AUTHOR=Itano Michelle S. , Graus Matthew S. , Pehlke Carolyn , Wester Michael J. , Liu Ping , Lidke Keith A. , Thompson Nancy L. , Jacobson Ken , Neumann Aaron K. TITLE=Super-resolution imaging of C-type lectin spatial rearrangement within the dendritic cell plasma membrane at fungal microbe contact sites JOURNAL=Frontiers in Physics VOLUME=Volume 2 - 2014 YEAR=2014 URL=https://www.frontiersin.org/journals/physics/articles/10.3389/fphy.2014.00046 DOI=10.3389/fphy.2014.00046 ISSN=2296-424X ABSTRACT=

Dendritic cells express DC-SIGN and CD206, C-type lectins (CTLs) that bind a variety of pathogens and may facilitate pathogen uptake for subsequent antigen presentation. Both proteins form punctate membrane nanodomains (~80 nm) on naïve cells.

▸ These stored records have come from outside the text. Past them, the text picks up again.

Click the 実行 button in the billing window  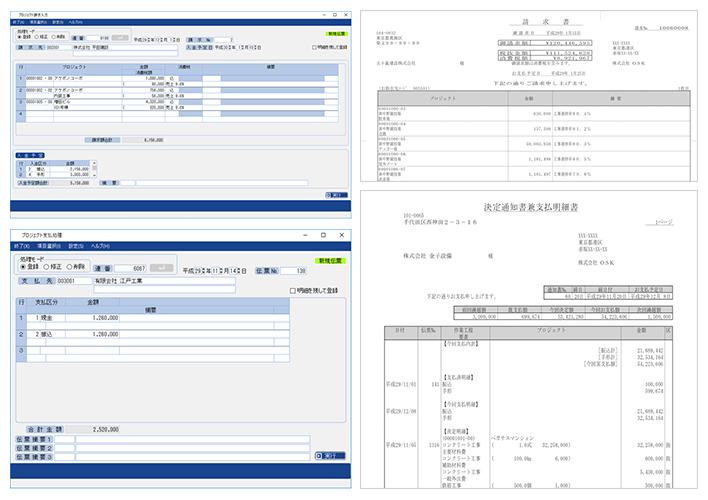(334, 195)
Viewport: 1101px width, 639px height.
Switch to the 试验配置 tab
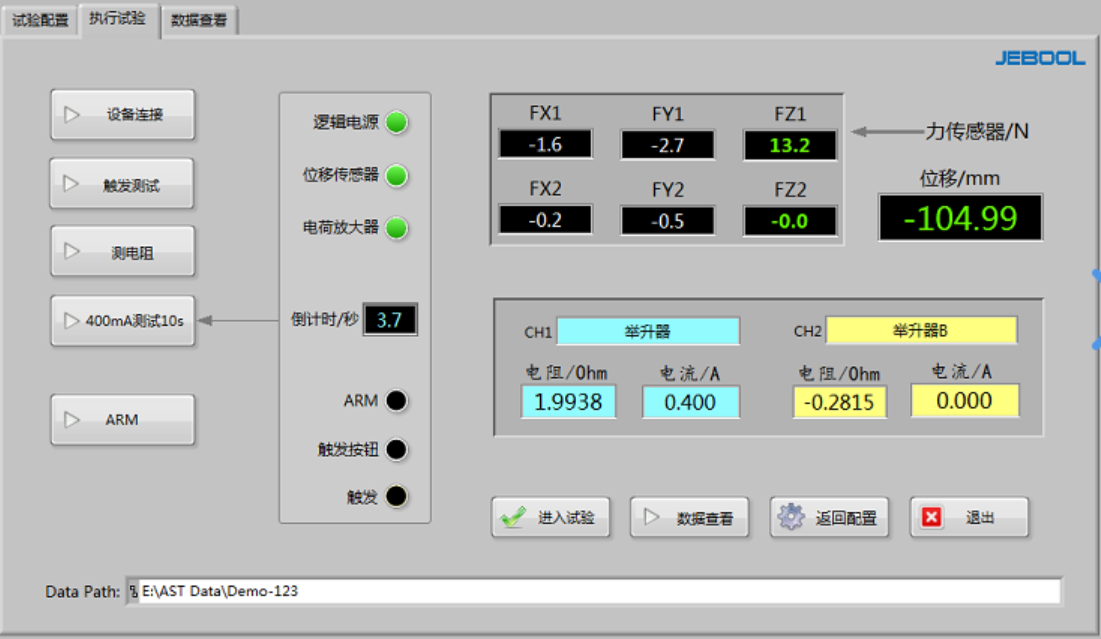(40, 20)

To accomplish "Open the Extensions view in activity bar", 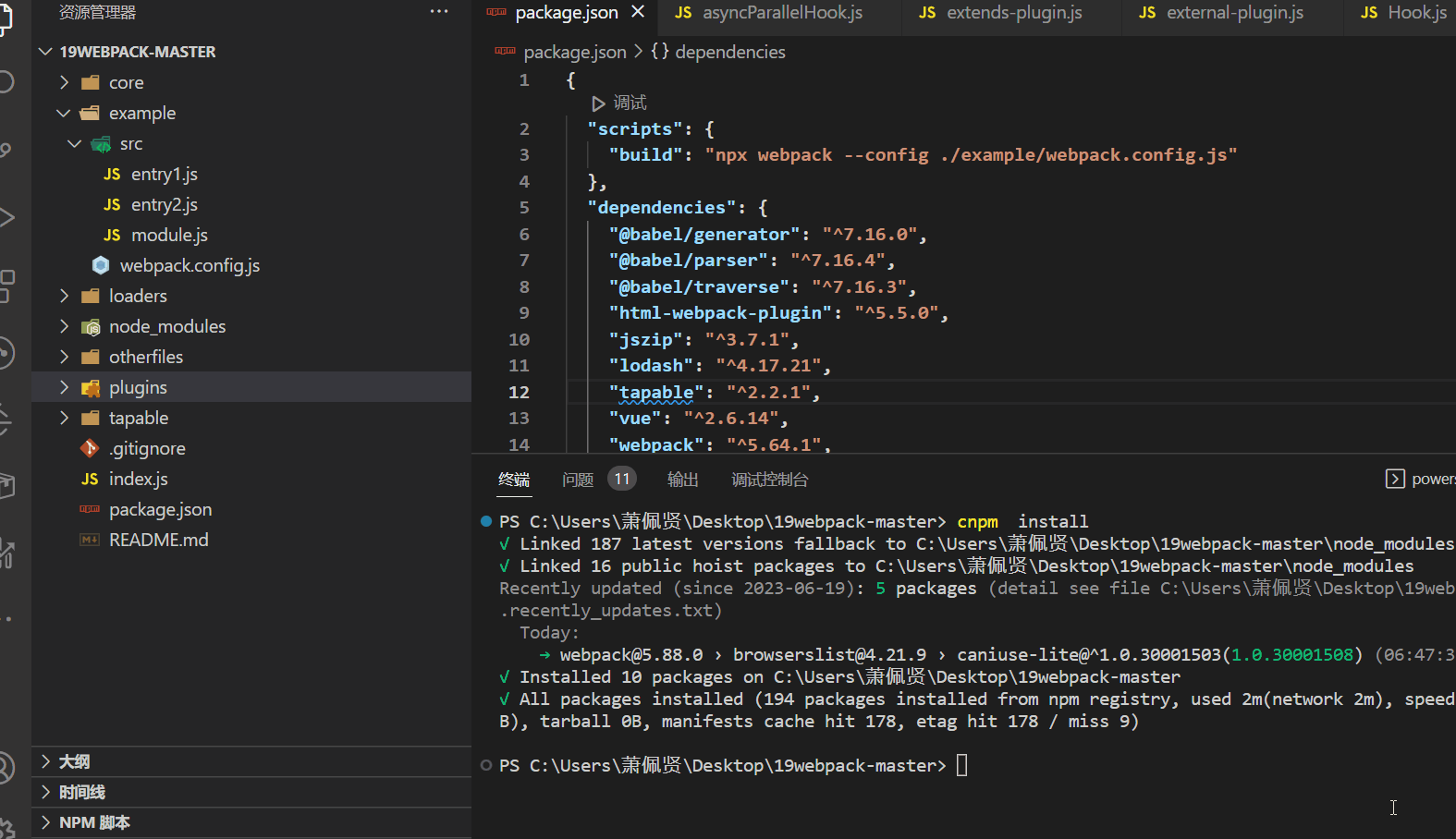I will [6, 286].
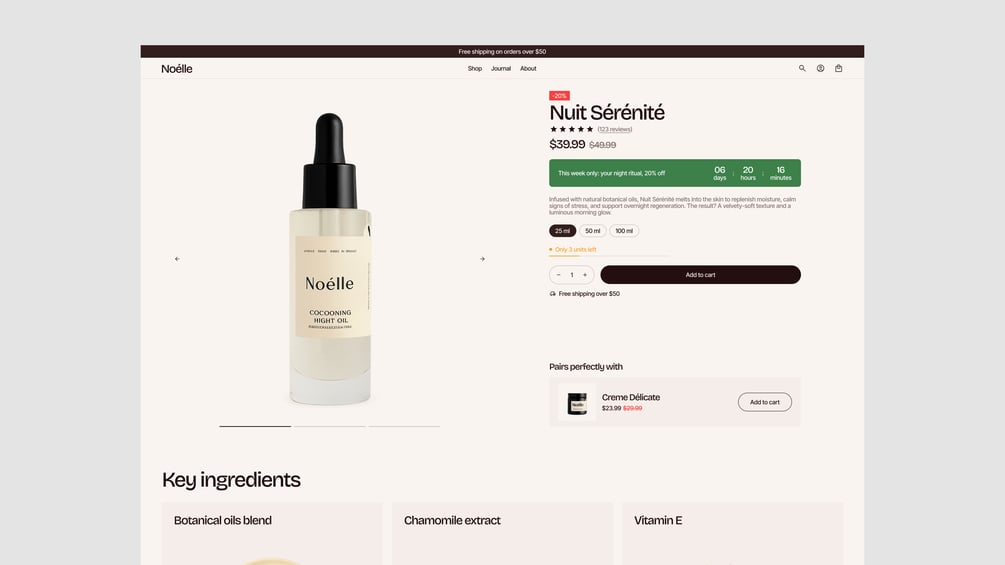The image size is (1005, 565).
Task: Click the Noélle logo in header
Action: click(x=177, y=69)
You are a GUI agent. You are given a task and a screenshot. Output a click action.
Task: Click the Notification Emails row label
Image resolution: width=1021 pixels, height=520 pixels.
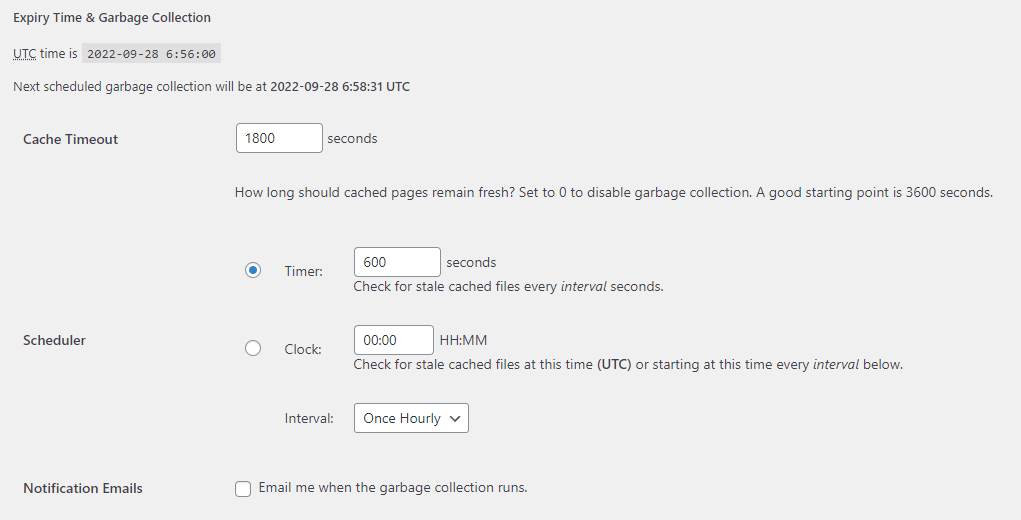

We analyzed the spatiotemporal distribution of CTLs following host-fungal particle contact using confocal microscopy and three distinct methods of cluster identification and measurement of receptor clusters in super-resolution datasets: DBSCAN, Pair Correlation and a custom implementation of the Getis spatial statistic. Quantitative analysis of confocal and super-resolution images demonstrated that CTL nanodomains become concentrated in the contact site relative to non-contact membrane after the first hour of exposure and established that this recruitment is sustained out to 4 h. DC-SIGN nanodomains in fungal contact sites exhibit a 70% area increase and a 38% decrease in interdomain separation. Contact site CD206 nanodomains possess 90% greater area and 42% lower interdomain separation relative to non-contact regions. Contact site CTL clusters appear as disk-shaped domains of approximately 150–175 nm in diameter. The increase in length scale of CTL nanostructure in contact sites suggests that the smaller nanodomains on resting membranes may merge during fungal recognition, or that they become packed closely enough to achieve sub-resolution inter-domain edge separations of <30 nm. This study provides evidence of local receptor spatial rearrangements on the nanoscale that occur in the plasma membrane upon pathogen binding and may direct important signaling interactions required to recognize and respond to the presence of a relatively large pathogen.